のちにこの話をしたとき、ユキが『ミカエル真面目すぎよね。普通、小娘にこんなこと言われたら怒り狂ってその場で切り捨てるでしょ。そのまま、城勤めやめて町の警備騎士になるなんて、真面目過ぎるわ』と言われた。
けれど、感謝している。おかげで市井の暮らしを見ることが出来た。城の中だけではわからないことを学ぶ機会が得られてたのだ。それに、ユキのそばにいられたから。
「ユキはいつだって、自分のことは二の次で、困っている人のために動いてしまう」
「・・・・そんなこと」
「あるよ。その度に、俺がどれだけ心配したか知ってる?」
「なんか、説教されてるみたい・・・」
口をとがらすユキすら可愛いなんて、俺は重症かもしれない。
「だから、守らせてほしいんだ」
「そんなこと!!ミカエルに迷惑かけられないよ!!」
「違う。迷惑なんかじゃない、俺がそうしたいんだ」
そっとユキの右手を両手で包み込む。小さくて、働き者の手は、貴族のすべすべした手とは違い、ちょっとざらっとしている。
「み、ミカエル」
「他人のためにがんばるユキを、一番傍で見ていて、困っていたら手をかして、昨日みたいに抱きしめたいんだ」
「ど、どうしたの?砂糖みたいに甘いよ」
みるみるうちに朱に染まるほほ。左右にキョロキョロと動く瞳すら、愛おしい。
「ずっと前から、俺はユキに捕まってるんだよ」
「・・・・」
うるんだ目でこちらを見下ろすユキ。いつもと反対である。
「好きだ。俺の傍にいてほしい。俺と結婚してください」
「・・・・だ、だって私孤児だよ?」
「だから?」
真っ赤な顔のまま駄々をこね始めたユキに、俺は自然とほほが緩んでいた。
「孤児の血が、貴族に入ったらだめでしょ?それに、私小さいし、その、む、胸だって・・・」
「孤児だから、貴族と違う?同じ人間だっていったのは、ユキだろ?」
「うっ」
「それに、ユキだからこうやって抱きしめれる」
「うぎゃ」
さっと手を引いて立ち上がる。そのまま攫うように抱き上げ、腕の中にすっぽりと包んでしまう。
「返事は?」
「えっ、えっと、うんと・・・・」
鈍いのは分かっている。恋愛感情に疎いことも。それでも、もう待てないのだ。
「と、友達から」
「あれ?もう友達だろ?」
意地悪く言うと、ユキは途端に言葉につまる。
「うっ、じゃあ、友達以上恋人未満から?」
「ん?なんだって?」
悪いが、もう待てない。だいぶ不本意ではあるが、ここは殿下の真似をさせていただこう。
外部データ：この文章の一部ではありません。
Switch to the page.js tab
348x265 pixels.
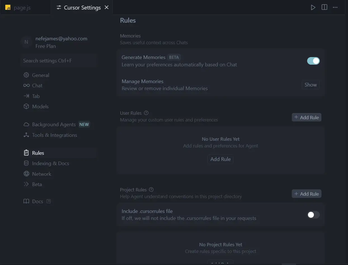(x=22, y=8)
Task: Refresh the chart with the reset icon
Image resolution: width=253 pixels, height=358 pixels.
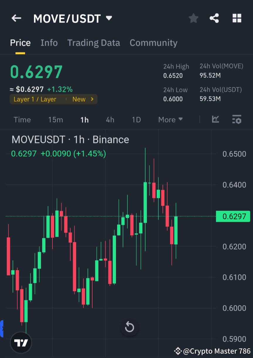Action: [x=129, y=327]
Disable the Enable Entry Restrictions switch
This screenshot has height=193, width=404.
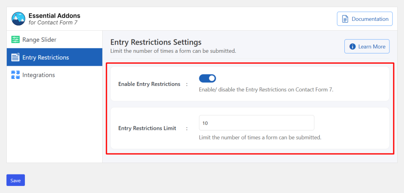click(208, 78)
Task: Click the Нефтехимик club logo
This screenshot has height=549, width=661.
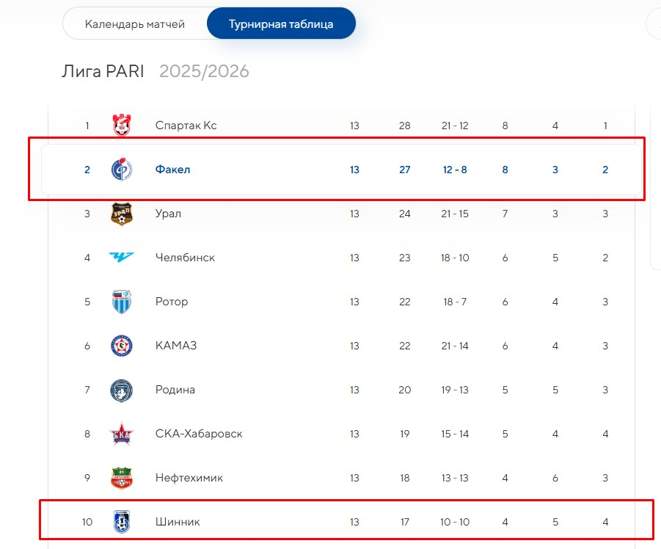Action: pos(121,478)
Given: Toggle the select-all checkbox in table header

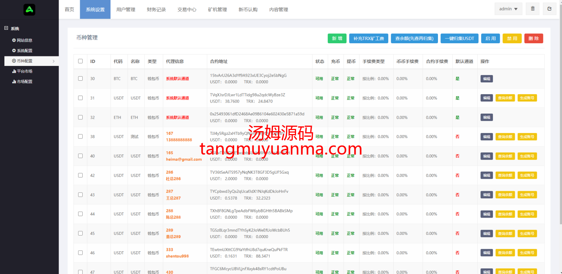Looking at the screenshot, I should [80, 61].
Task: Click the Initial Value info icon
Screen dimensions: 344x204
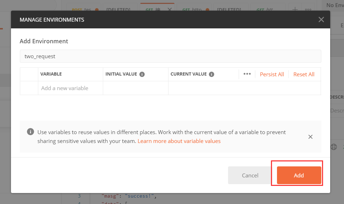Action: pyautogui.click(x=142, y=74)
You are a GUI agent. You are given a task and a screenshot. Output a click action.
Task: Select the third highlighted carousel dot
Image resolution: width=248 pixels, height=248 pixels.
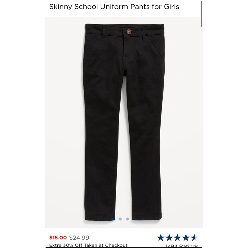pyautogui.click(x=113, y=219)
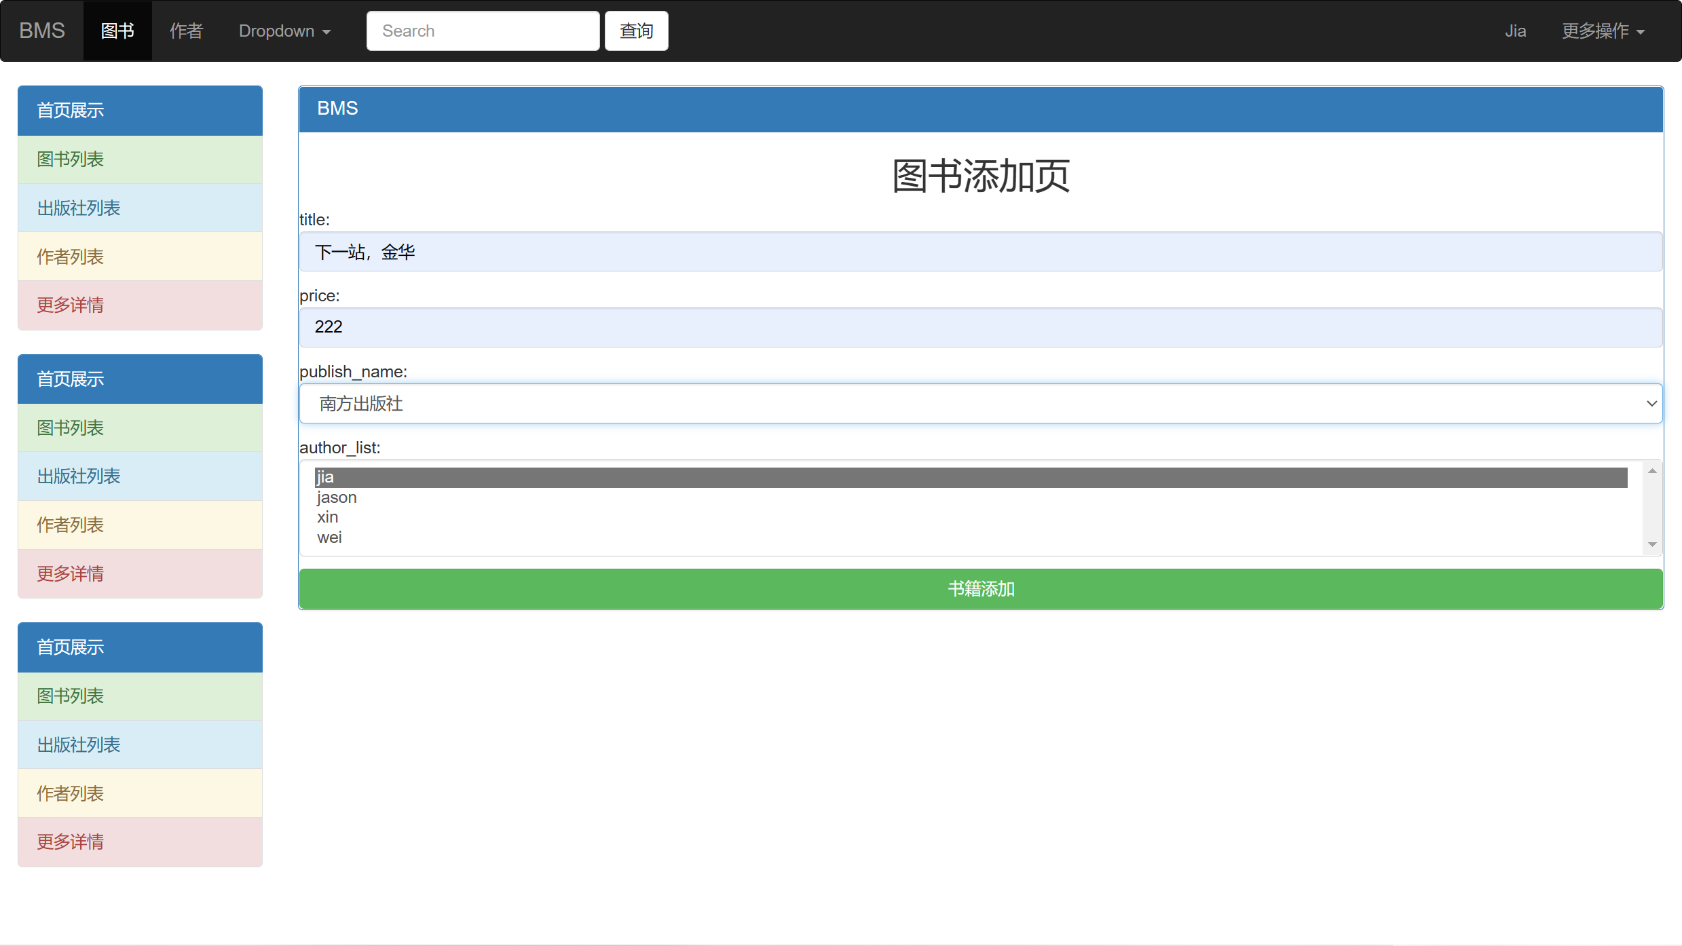Viewport: 1682px width, 946px height.
Task: Click the 书籍添加 green submit button
Action: coord(979,588)
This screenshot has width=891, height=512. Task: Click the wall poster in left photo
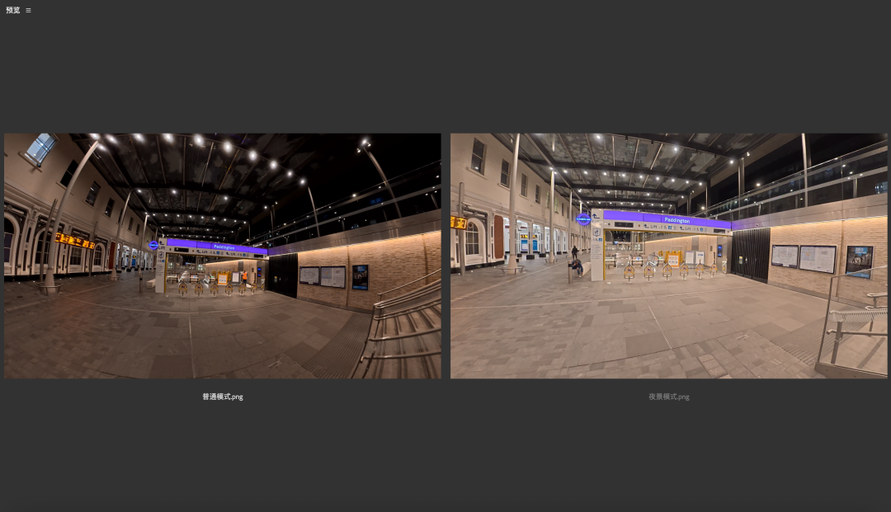coord(360,277)
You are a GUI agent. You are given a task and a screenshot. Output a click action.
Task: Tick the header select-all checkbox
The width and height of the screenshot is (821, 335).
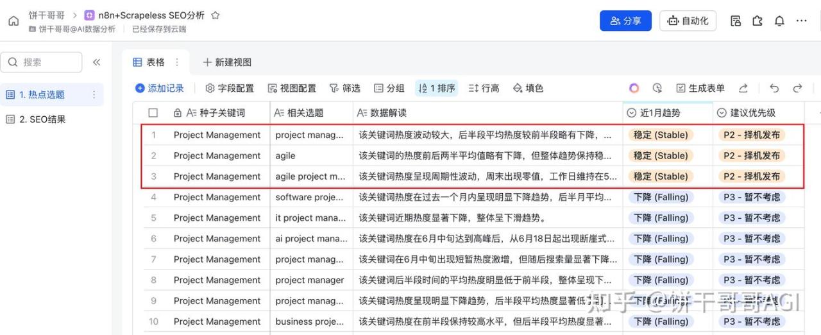(x=153, y=113)
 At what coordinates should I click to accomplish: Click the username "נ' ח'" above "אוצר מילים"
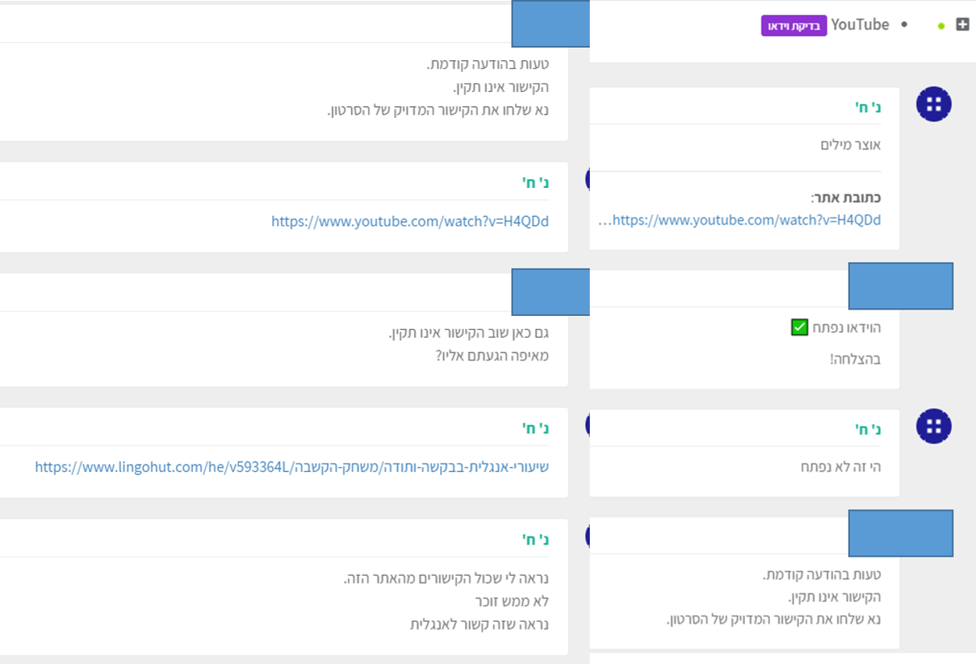(x=868, y=107)
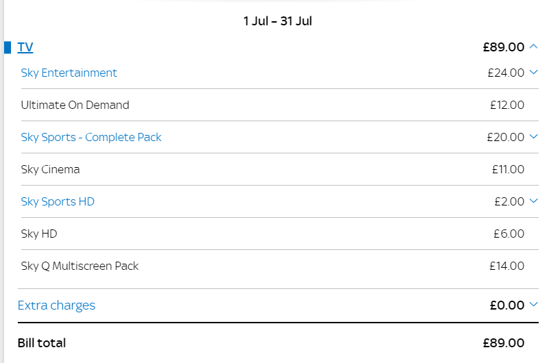Select the Sky Q Multiscreen Pack item
The width and height of the screenshot is (549, 363).
tap(80, 266)
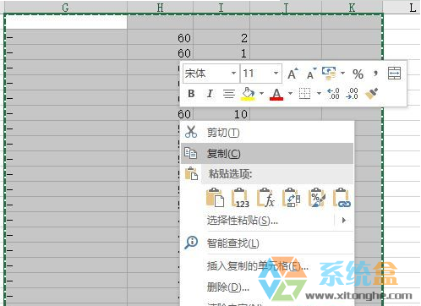
Task: Expand the 选择性粘贴 submenu arrow
Action: click(x=343, y=220)
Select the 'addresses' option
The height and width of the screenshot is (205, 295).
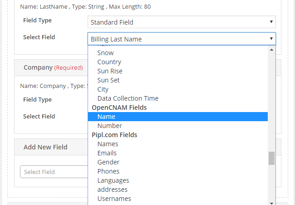pyautogui.click(x=113, y=190)
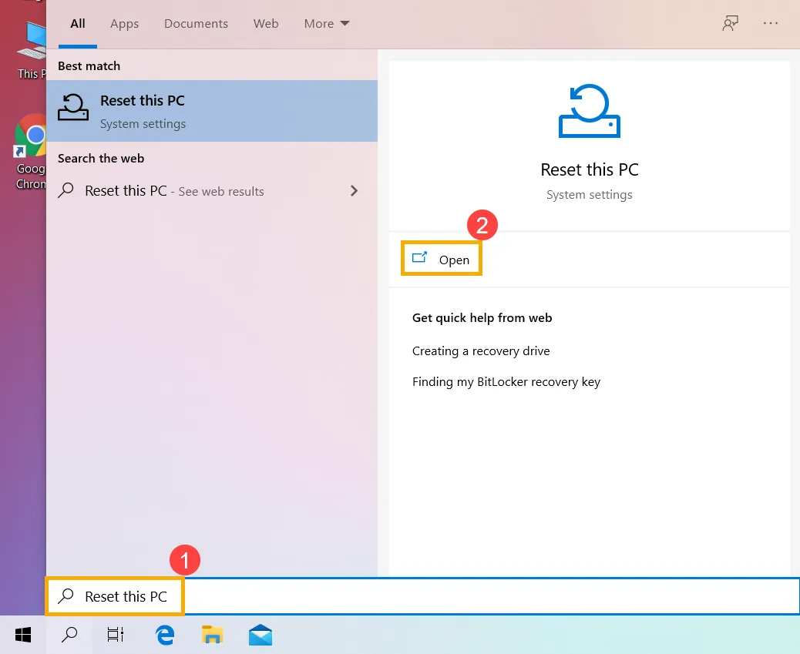Open the Mail app from the taskbar
The width and height of the screenshot is (800, 654).
point(260,635)
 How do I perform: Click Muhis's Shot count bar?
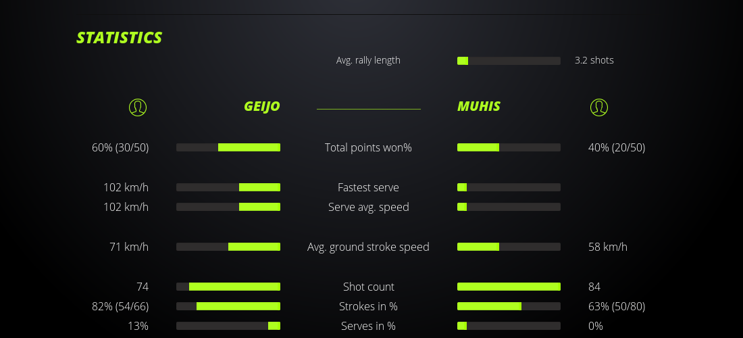pyautogui.click(x=509, y=287)
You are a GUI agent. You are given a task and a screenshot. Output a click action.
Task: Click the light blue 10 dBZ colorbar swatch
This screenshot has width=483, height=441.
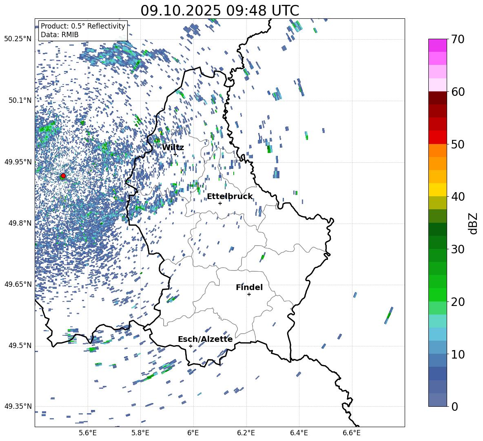point(437,348)
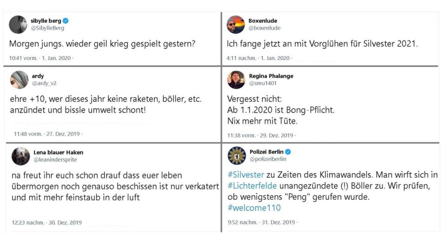Click the Polizei Berlin badge avatar

(x=236, y=155)
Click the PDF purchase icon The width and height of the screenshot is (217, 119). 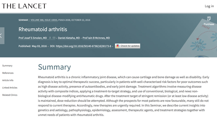(209, 18)
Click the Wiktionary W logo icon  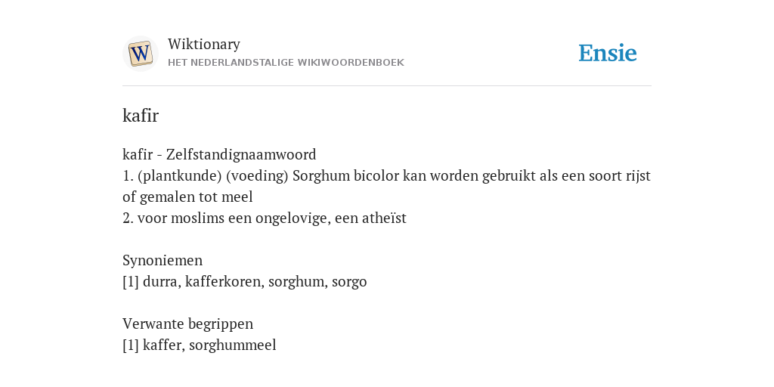coord(140,54)
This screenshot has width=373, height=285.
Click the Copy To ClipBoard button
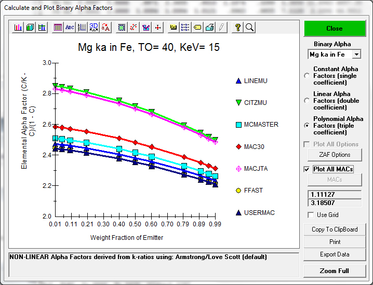pos(334,229)
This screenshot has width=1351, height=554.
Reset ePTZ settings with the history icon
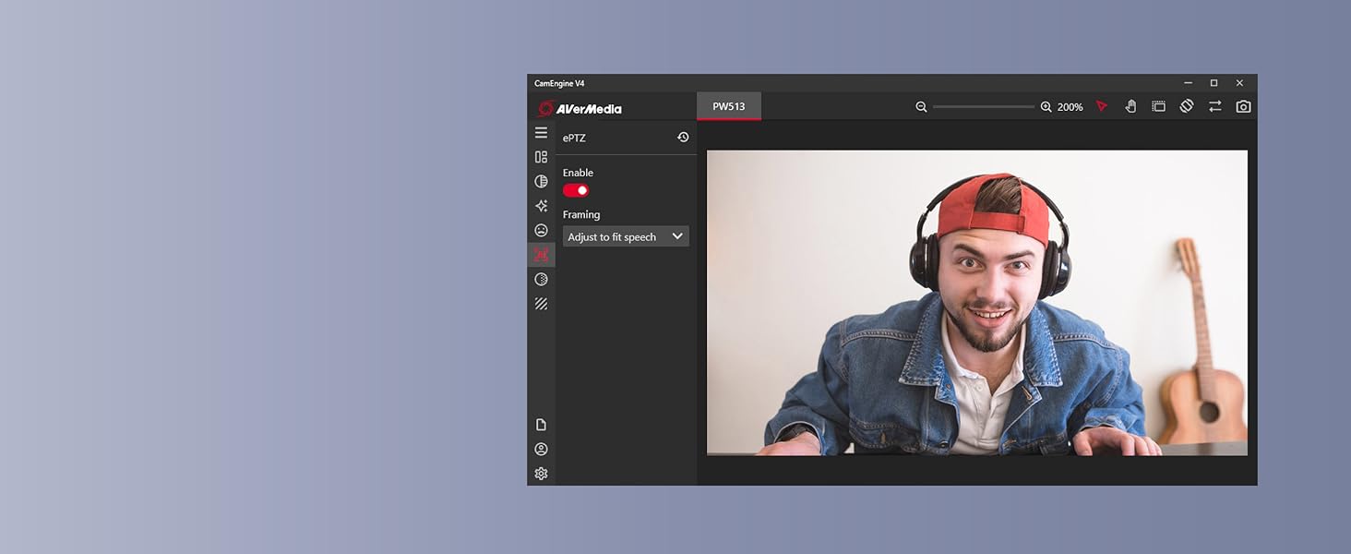pyautogui.click(x=683, y=138)
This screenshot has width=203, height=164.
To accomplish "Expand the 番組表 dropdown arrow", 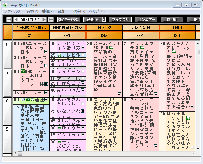I will [103, 19].
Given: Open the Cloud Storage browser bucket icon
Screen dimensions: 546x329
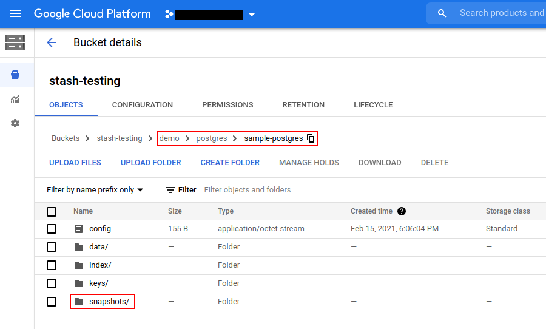Looking at the screenshot, I should click(15, 75).
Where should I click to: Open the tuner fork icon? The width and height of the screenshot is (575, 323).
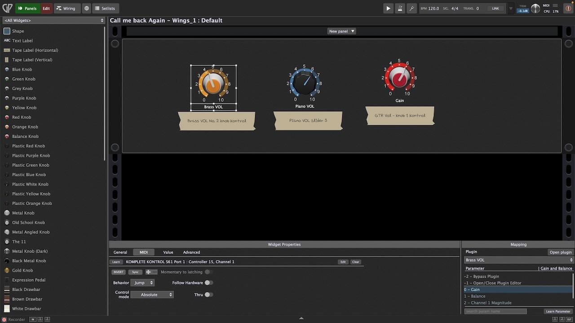pos(411,8)
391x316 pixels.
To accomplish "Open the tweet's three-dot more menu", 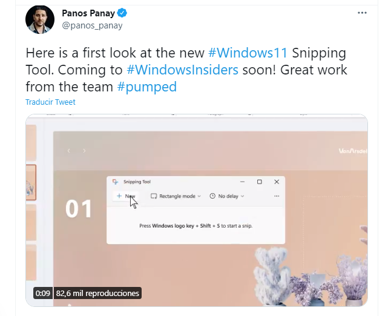I will 362,13.
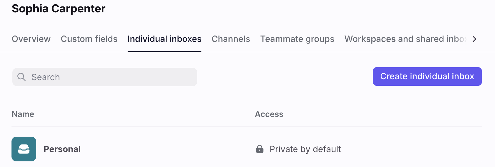The image size is (495, 167).
Task: Click the lock icon beside Private by default
Action: click(x=260, y=149)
「俺たち、普通の友達よりもう仲がいいと思うんだけど?」
「そっか、じゃあ親友以上恋人未満?」
「親友かな?俺たち、異性同士だろ?異性で友達以上の関係って・・・」
「あ、恋人だ」
思いついた、みたいに声を上げて、その一瞬後にはリンゴみたいに顔が真っ赤になっていた。
「そう、恋人から」
「うきゃあ」
そっとほほに口づけを落としたら、色気のない悲鳴が上がった。
恋人から、すぐに婚約者になると思うけど、な。
すでに根回しが始まっていることを、ユキは知らない。